« MISANTHROPE 2.0 » : FOLLEMENT DRÔLE ET MODERNE

Lebruitduoff.com – 15 juillet 2023
AVIGNON OFF 2023. « Misanthrope 2.0 » – Thomas Le Douarec – Théâtre des Lucioles – du 7 au 29 juillet 2023, à 15h10 (durée 1h55), relâche les 12,19,26.
A quoi peut bien ressembler un « Misanthrope 2.0 » comme l’indique le flyer ? Pourquoi aller voir un Molière de plus dans un festival où les propositions ne manquent pas ? Le génie de la proposition de Thomas Le Douarec vient de l’utilisation judicieuse des réseaux sociaux, porteurs de cette réputation à laquelle les marquis et la cour tiennent tant. Les costumes sont mis au goût du jour, une guitare électrique donne le contrepoint, les fêtes ont lieu dans des boites de nuit. Que l’on se rassure, le texte est respecté, comme la sombre humeur d’Alceste. L’extravagance des personnages secondaires en revanche donne un relief inattendu à la pièce. Le résultat est un cocktail d’émotions immédiatement accessible à tous, une belle réussite !
Alceste ne supporte pas les compliments vides de sens et ne peut s’empêcher de dire ouvertement ses pensées, quitte à déplaire.
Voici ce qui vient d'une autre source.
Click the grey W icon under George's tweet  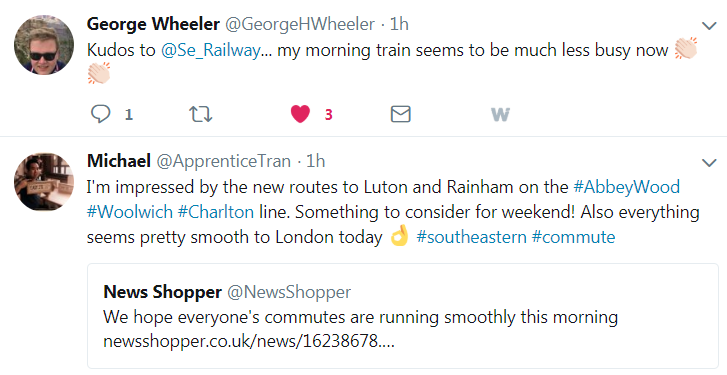pyautogui.click(x=500, y=114)
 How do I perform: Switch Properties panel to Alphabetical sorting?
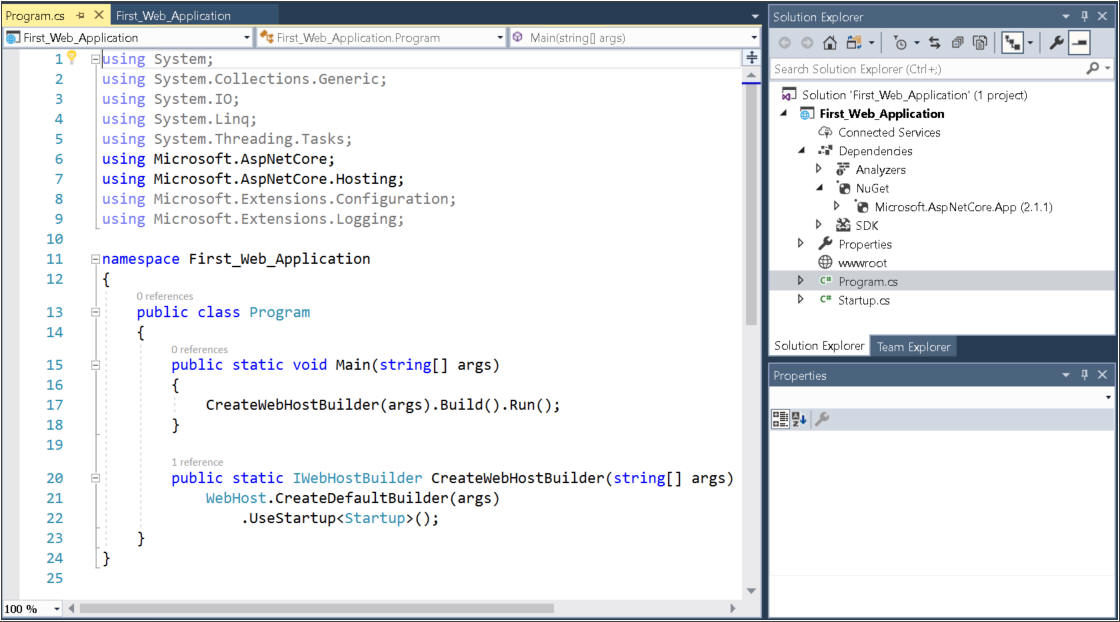(800, 419)
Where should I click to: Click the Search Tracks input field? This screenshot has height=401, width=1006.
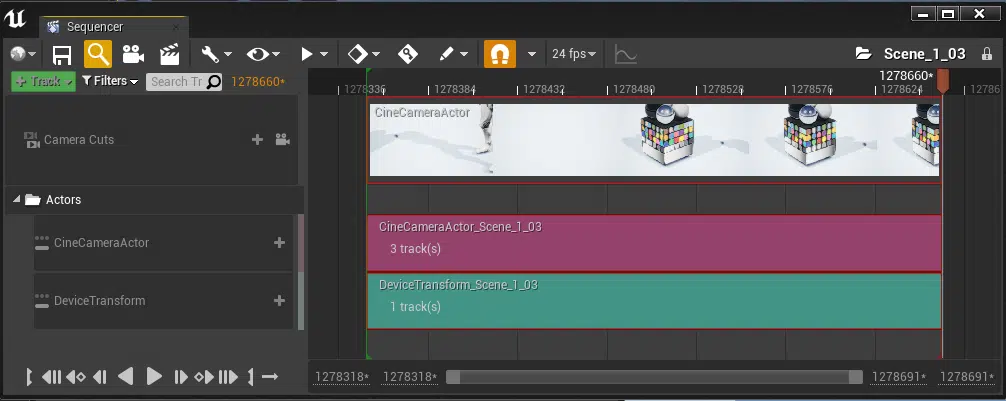(x=175, y=81)
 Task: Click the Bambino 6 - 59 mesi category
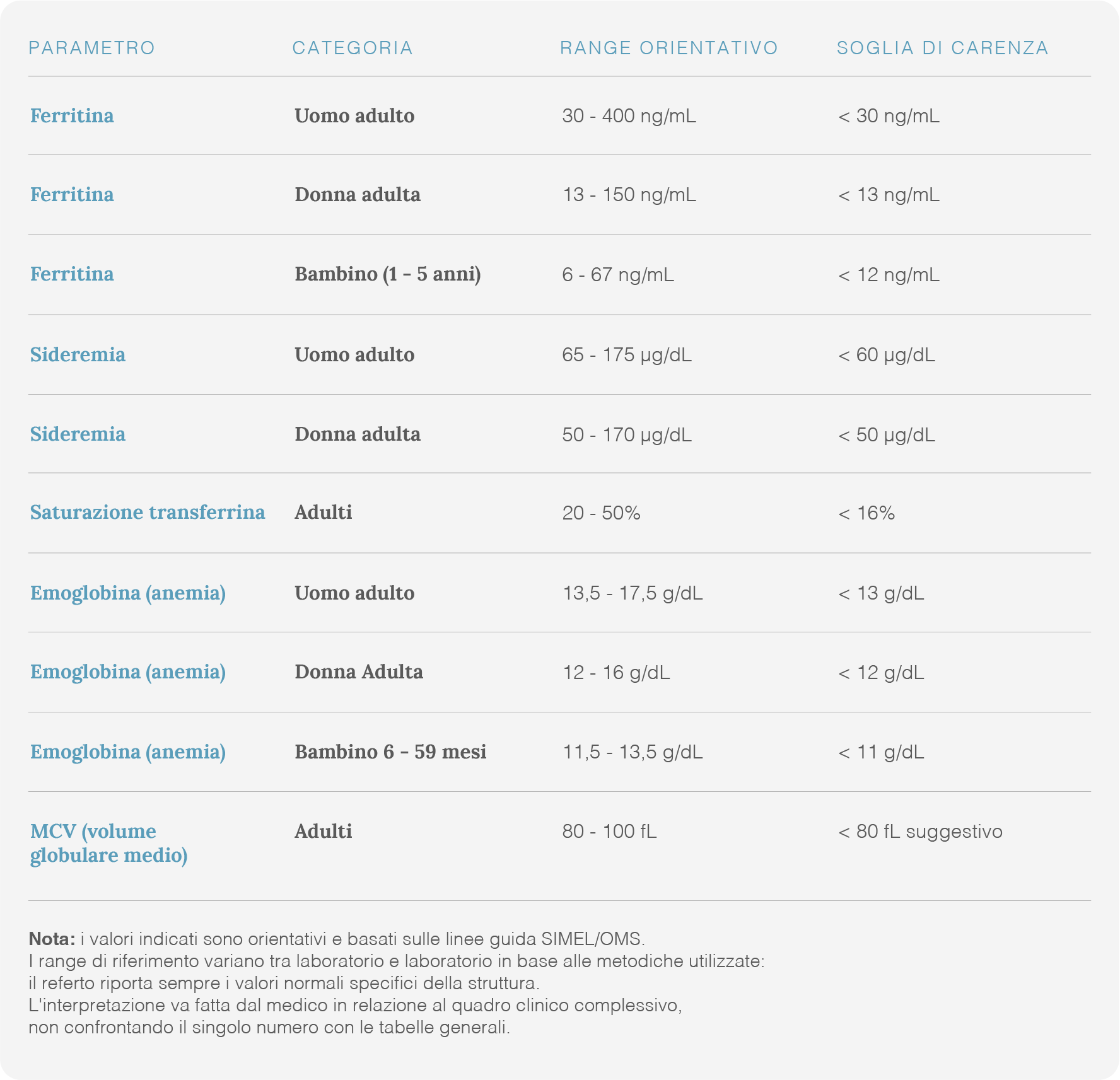coord(390,752)
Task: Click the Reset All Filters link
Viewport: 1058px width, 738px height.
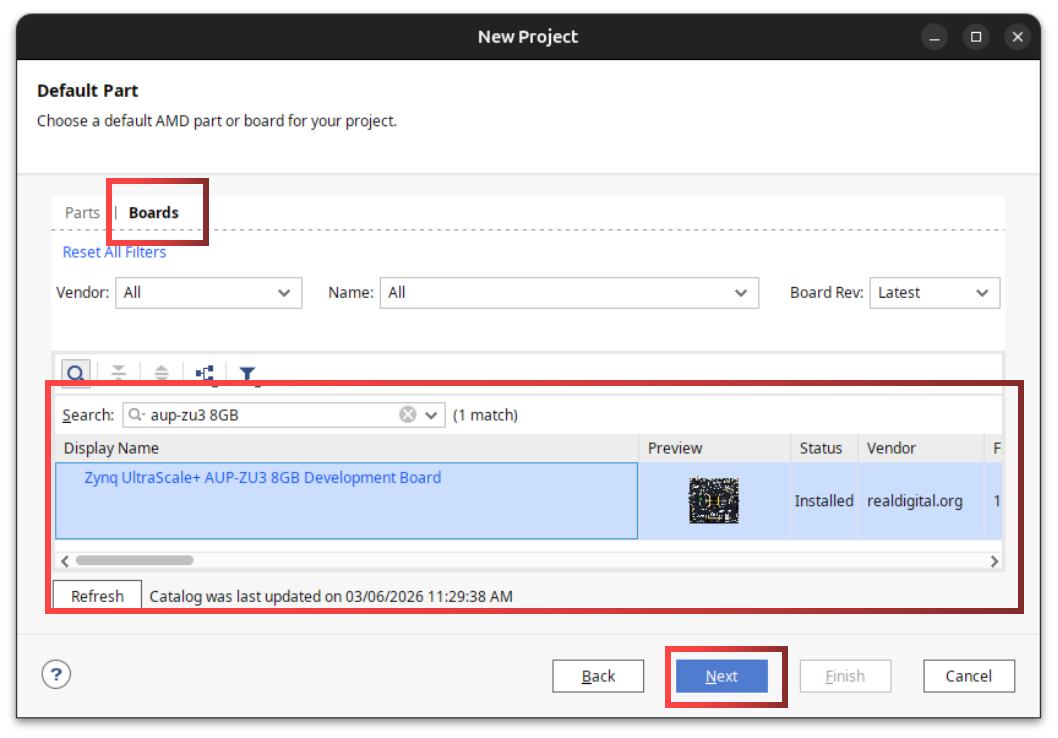Action: [x=113, y=251]
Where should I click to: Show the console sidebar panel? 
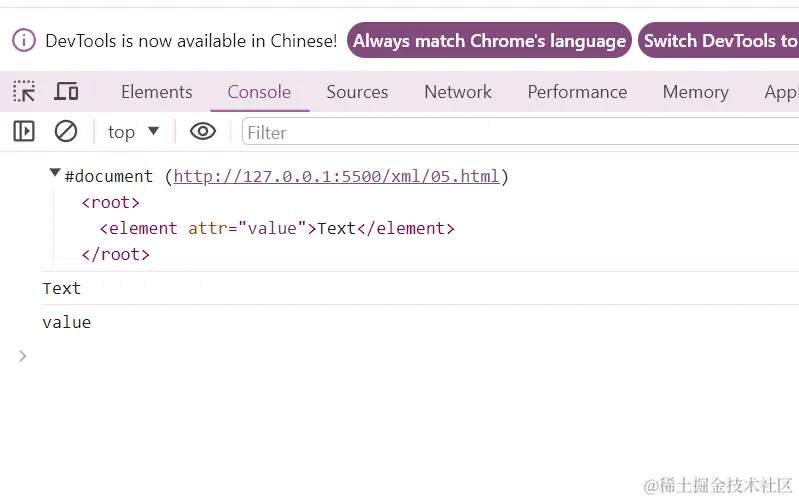(x=24, y=131)
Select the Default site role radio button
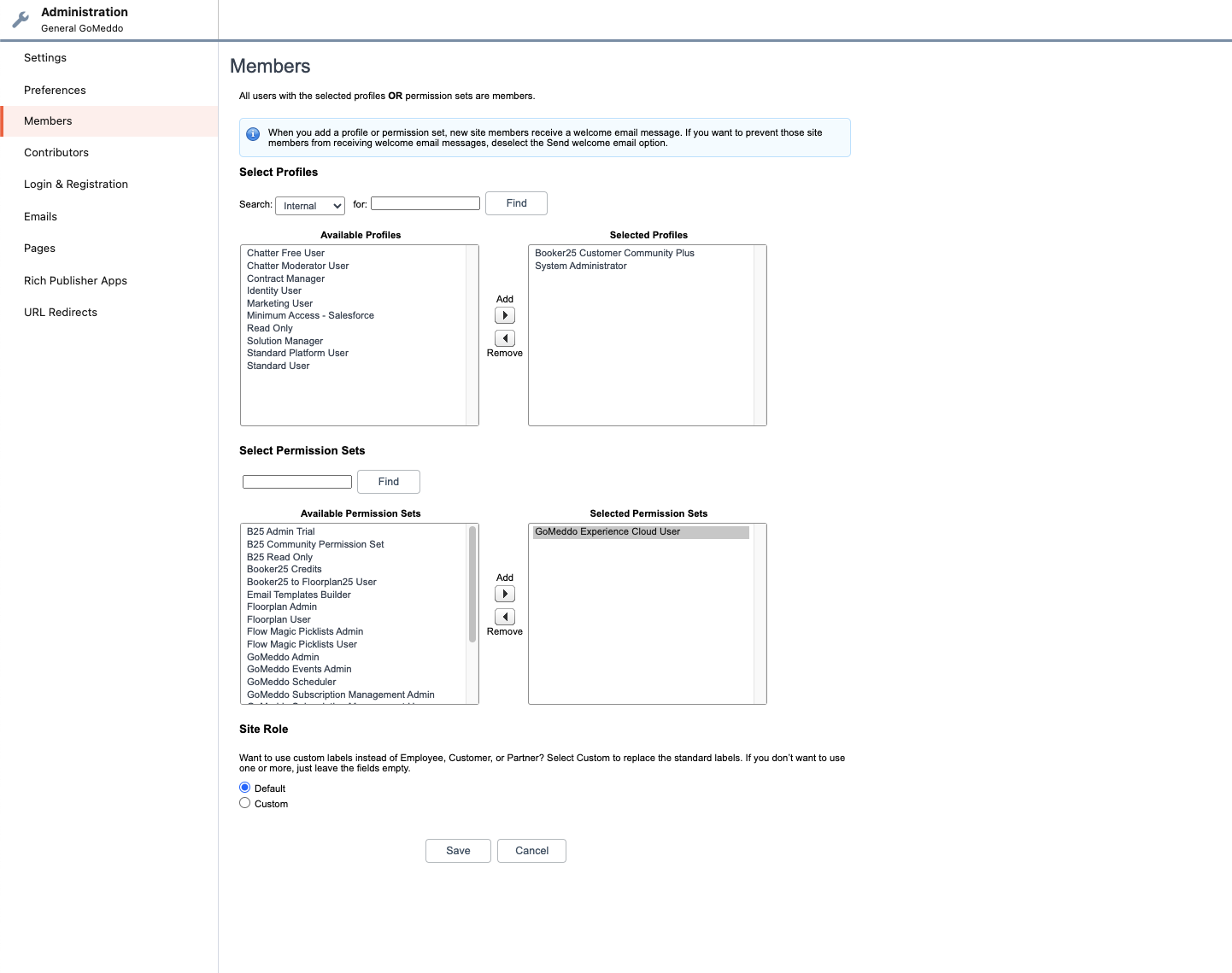Screen dimensions: 1232x973 pyautogui.click(x=244, y=787)
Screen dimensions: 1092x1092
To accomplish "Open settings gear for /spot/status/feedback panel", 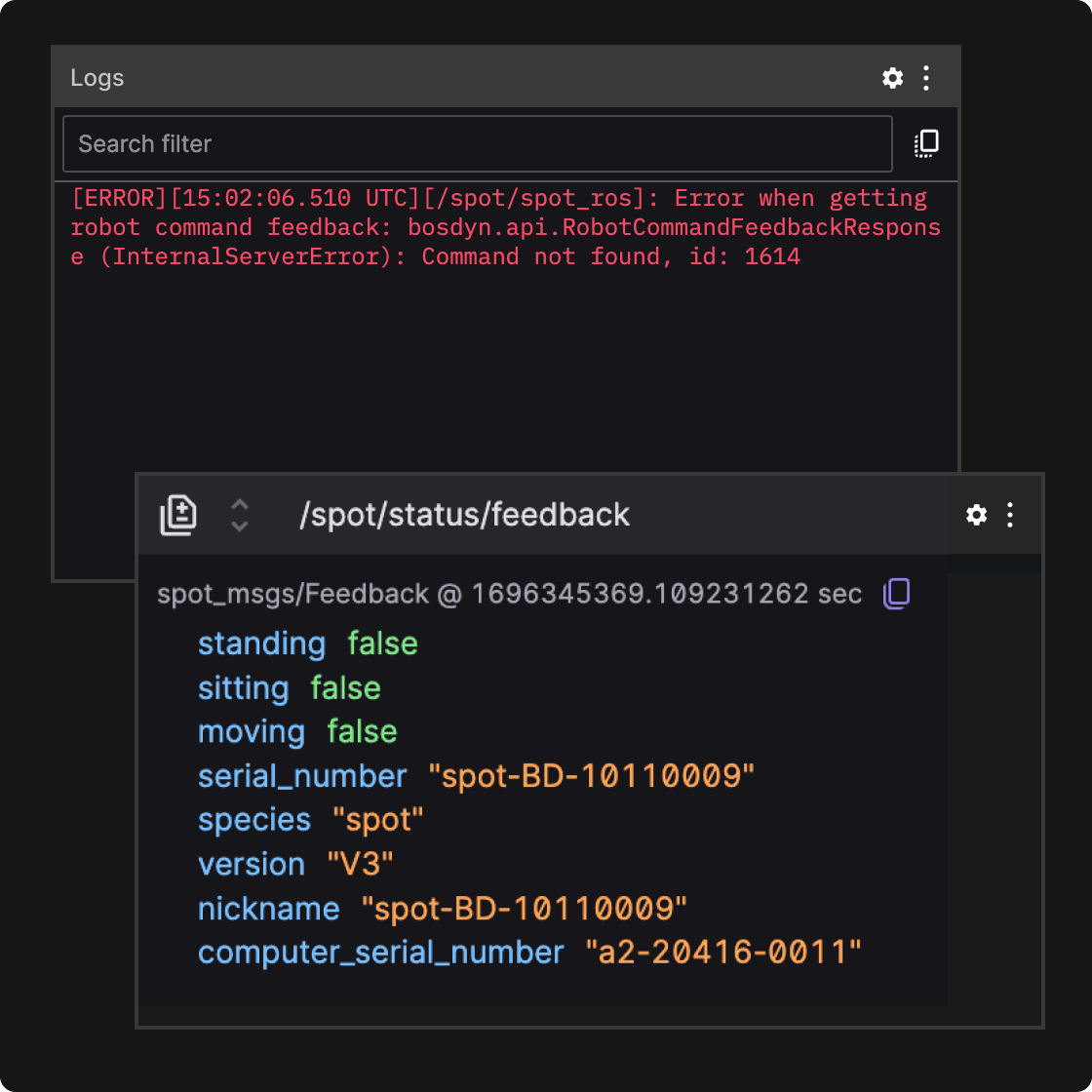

Son amour pour Célimène, jeune veuve qui entretient moult prétendants et gens de cour, est fortement éprouvé.
Plateau quasi vide, hormis deux fauteuils en plastique, une table, et des contrepoints où s’entassent les bouteilles d’alcool. Un grand écran blanc occupe le fond de scène. La pièce démarre dans une boite de nuit, où des jeunes en tenue d’aujourd’hui se déchainent sur de la techno, tandis qu’Alceste et Philinte en costumes sobres s’entretiennent sérieusement dans une langue d’un autre temps. Le démarrage fait craindre le pire, quelle que soit la force du texte de Molière. C’est sans compter la scène suivante où Oronte – joué par Thomas Le Douarec himself – fait son entrée sur scène. Toute la force comique de Molière se déchaine, rien n’est trop extravagant. Téléphone autour du cou, Oronte n’hésitera pas à faire un selfie avec Alceste, immédiatement projeté à l’écran. Cet usage de la technologie au fil des scènes est toujours à propos, jamais abusif. Il transmet immédiatement l’idée de réputation et de son importance. Tous les personnages secondaires sont travaillés, des costumes au jeu, dans un registre comique souvent appuyé. Il faut voir la prude Arsinoé avec un collier en croix de Madonna, une petite veste Chanel et un bustier suggestif, la perruque bicolore du petit marquis, les vestes moulantes. Le rythme est tenu, aidé par la musique, et permet d’enchainer les extravagances.
Et l’histoire dans tout cela ? Loin de se perdre, elle s’enrichit. La douleur d’Alceste est bien visible et jamais tournée en ridicule. Célimène, prisonnière de ses contradictions, entretient l’ambiguïté, semble aimer Alceste tout autant que sa vie mondaine. Elle est particulièrement touchante dans la catastrophe du dénouement final, autant qu’elle est détestable dans ses commérages. Thomas Le Douarec entretient un équilibre parfait entre drame et comédie.
Le spectacle est bien rodé. Les acteurs jouent à l’unisson et se donnent sans compter avec une grande générosité. Ils campent des personnages hauts en couleur qui nous parlent, avec les mots de Molière certes, mais sur des thèmes tout aussi actuels aujourd’hui. Le désir de vérité absolue et intransigeante d’Alceste est tout aussi impossible dans un monde ultra connecté qu’à la cour du Roi soleil.